Data for this task =>
━━━

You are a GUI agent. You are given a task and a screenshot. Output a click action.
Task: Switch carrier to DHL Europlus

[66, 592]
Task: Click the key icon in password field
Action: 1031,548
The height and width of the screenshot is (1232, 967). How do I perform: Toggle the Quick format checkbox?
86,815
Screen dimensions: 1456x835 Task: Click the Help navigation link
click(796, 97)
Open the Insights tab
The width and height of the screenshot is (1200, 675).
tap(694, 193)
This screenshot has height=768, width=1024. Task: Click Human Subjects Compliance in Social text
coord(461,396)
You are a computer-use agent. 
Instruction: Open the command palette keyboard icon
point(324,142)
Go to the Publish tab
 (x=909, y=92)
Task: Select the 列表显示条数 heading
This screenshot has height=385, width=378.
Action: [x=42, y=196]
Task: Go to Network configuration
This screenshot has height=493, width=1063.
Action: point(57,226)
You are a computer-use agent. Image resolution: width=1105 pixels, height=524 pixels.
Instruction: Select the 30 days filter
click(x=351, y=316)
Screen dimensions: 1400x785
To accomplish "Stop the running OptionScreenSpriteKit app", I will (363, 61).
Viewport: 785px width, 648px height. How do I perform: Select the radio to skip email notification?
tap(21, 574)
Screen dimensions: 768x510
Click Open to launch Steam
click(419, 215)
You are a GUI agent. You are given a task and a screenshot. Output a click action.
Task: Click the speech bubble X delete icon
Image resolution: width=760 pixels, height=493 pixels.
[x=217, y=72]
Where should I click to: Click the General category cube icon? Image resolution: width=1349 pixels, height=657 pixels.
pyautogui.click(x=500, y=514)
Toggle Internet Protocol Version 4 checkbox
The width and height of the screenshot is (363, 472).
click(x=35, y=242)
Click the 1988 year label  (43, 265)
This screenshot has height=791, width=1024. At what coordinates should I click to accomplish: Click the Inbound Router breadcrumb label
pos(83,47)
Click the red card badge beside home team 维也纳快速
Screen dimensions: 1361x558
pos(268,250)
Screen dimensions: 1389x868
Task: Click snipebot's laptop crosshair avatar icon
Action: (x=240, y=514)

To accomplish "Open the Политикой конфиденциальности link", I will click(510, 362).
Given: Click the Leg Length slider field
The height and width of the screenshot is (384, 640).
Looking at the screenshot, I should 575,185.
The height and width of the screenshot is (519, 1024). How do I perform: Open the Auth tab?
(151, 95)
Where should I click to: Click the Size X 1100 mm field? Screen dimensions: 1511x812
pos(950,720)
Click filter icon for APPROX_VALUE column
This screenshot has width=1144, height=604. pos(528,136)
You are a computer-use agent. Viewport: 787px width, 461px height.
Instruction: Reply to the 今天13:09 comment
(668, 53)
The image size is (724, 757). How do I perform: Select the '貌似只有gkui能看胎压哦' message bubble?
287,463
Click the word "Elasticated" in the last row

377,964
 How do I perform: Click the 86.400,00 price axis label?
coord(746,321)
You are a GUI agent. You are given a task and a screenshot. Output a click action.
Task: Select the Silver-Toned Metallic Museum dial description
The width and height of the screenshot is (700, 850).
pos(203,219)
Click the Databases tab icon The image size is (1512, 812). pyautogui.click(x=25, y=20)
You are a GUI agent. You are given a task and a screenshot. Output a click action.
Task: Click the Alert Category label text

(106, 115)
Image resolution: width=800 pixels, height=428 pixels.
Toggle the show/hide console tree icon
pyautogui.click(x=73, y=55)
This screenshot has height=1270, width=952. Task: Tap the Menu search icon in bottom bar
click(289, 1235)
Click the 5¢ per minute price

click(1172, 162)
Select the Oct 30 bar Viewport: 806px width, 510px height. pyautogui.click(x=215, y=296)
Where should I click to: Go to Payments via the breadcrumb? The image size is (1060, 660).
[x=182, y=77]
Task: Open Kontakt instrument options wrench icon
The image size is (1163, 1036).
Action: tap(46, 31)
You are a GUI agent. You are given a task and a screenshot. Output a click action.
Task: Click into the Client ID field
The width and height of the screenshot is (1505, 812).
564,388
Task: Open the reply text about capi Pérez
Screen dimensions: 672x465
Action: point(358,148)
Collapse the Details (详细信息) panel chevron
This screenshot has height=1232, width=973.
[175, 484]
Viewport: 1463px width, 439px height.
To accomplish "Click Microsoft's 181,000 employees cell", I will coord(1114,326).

━━━

Task statement =>
Produce a verbatim transcription of the entries above.

Task answer =>
You are a GUI agent. You are given a task and a screenshot. Output a click action.
Task: Switch carrier to DHL Europlus

[66, 592]
Task: Click the key icon in password field
Action: 1031,548
The height and width of the screenshot is (1232, 967). How do I perform: Toggle the Quick format checkbox?
86,815
Screen dimensions: 1456x835 Task: Click the Help navigation link
click(796, 97)
Open the Insights tab
The width and height of the screenshot is (1200, 675).
tap(694, 193)
This screenshot has height=768, width=1024. Task: Click Human Subjects Compliance in Social text
coord(461,396)
You are a computer-use agent. 
Instruction: Open the command palette keyboard icon
point(324,142)
Go to the Publish tab
 (x=909, y=92)
Task: Select the 列表显示条数 heading
This screenshot has height=385, width=378.
Action: [x=42, y=196]
Task: Go to Network configuration
This screenshot has height=493, width=1063.
Action: point(57,226)
You are a computer-use agent. Image resolution: width=1105 pixels, height=524 pixels.
Instruction: Select the 30 days filter
click(x=351, y=316)
Screen dimensions: 1400x785
To accomplish "Stop the running OptionScreenSpriteKit app", I will (363, 61).
Viewport: 785px width, 648px height. How do I perform: Select the radio to skip email notification?
tap(21, 574)
Screen dimensions: 768x510
Click Open to launch Steam
click(419, 215)
You are a GUI agent. You are given a task and a screenshot. Output a click action.
Task: Click the speech bubble X delete icon
Image resolution: width=760 pixels, height=493 pixels.
[x=217, y=72]
Where should I click to: Click the General category cube icon? Image resolution: width=1349 pixels, height=657 pixels.
pyautogui.click(x=500, y=514)
Toggle Internet Protocol Version 4 checkbox
The width and height of the screenshot is (363, 472).
click(x=35, y=242)
Click the 1988 year label  (43, 265)
This screenshot has height=791, width=1024. At what coordinates should I click to accomplish: Click the Inbound Router breadcrumb label
pos(83,47)
Click the red card badge beside home team 维也纳快速
Screen dimensions: 1361x558
pos(268,250)
Screen dimensions: 1389x868
Task: Click snipebot's laptop crosshair avatar icon
Action: (x=240, y=514)

To accomplish "Open the Политикой конфиденциальности link", I will click(510, 362).
Given: Click the Leg Length slider field
The height and width of the screenshot is (384, 640).
Looking at the screenshot, I should 575,185.
The height and width of the screenshot is (519, 1024). How do I perform: Open the Auth tab?
(151, 95)
Where should I click to: Click the Size X 1100 mm field? Screen dimensions: 1511x812
pos(950,720)
Click filter icon for APPROX_VALUE column
This screenshot has width=1144, height=604. pos(528,136)
You are a computer-use agent. Viewport: 787px width, 461px height.
Instruction: Reply to the 今天13:09 comment
(668, 53)
The image size is (724, 757). How do I perform: Select the '貌似只有gkui能看胎压哦' message bubble?
287,463
Click the word "Elasticated" in the last row

377,964
 How do I perform: Click the 86.400,00 price axis label?
coord(746,321)
You are a GUI agent. You are given a task and a screenshot. Output a click action.
Task: Select the Silver-Toned Metallic Museum dial description
The width and height of the screenshot is (700, 850).
pos(203,219)
Click the Databases tab icon The image size is (1512, 812). pyautogui.click(x=25, y=20)
You are a GUI agent. You are given a task and a screenshot. Output a click action.
Task: Click the Alert Category label text

(106, 115)
Image resolution: width=800 pixels, height=428 pixels.
Toggle the show/hide console tree icon
pyautogui.click(x=73, y=55)
This screenshot has height=1270, width=952. Task: Tap the Menu search icon in bottom bar
click(289, 1235)
Click the 5¢ per minute price

click(1172, 162)
Select the Oct 30 bar Viewport: 806px width, 510px height. pyautogui.click(x=215, y=296)
Where should I click to: Go to Payments via the breadcrumb? The image size is (1060, 660).
[x=182, y=77]
Task: Open Kontakt instrument options wrench icon
The image size is (1163, 1036).
Action: tap(46, 31)
You are a GUI agent. You are given a task and a screenshot. Output a click action.
Task: Click into the Client ID field
The width and height of the screenshot is (1505, 812).
564,388
Task: Open the reply text about capi Pérez
Screen dimensions: 672x465
Action: point(358,148)
Collapse the Details (详细信息) panel chevron
This screenshot has height=1232, width=973.
[175, 484]
Viewport: 1463px width, 439px height.
To accomplish "Click Microsoft's 181,000 employees cell", I will coord(1114,326).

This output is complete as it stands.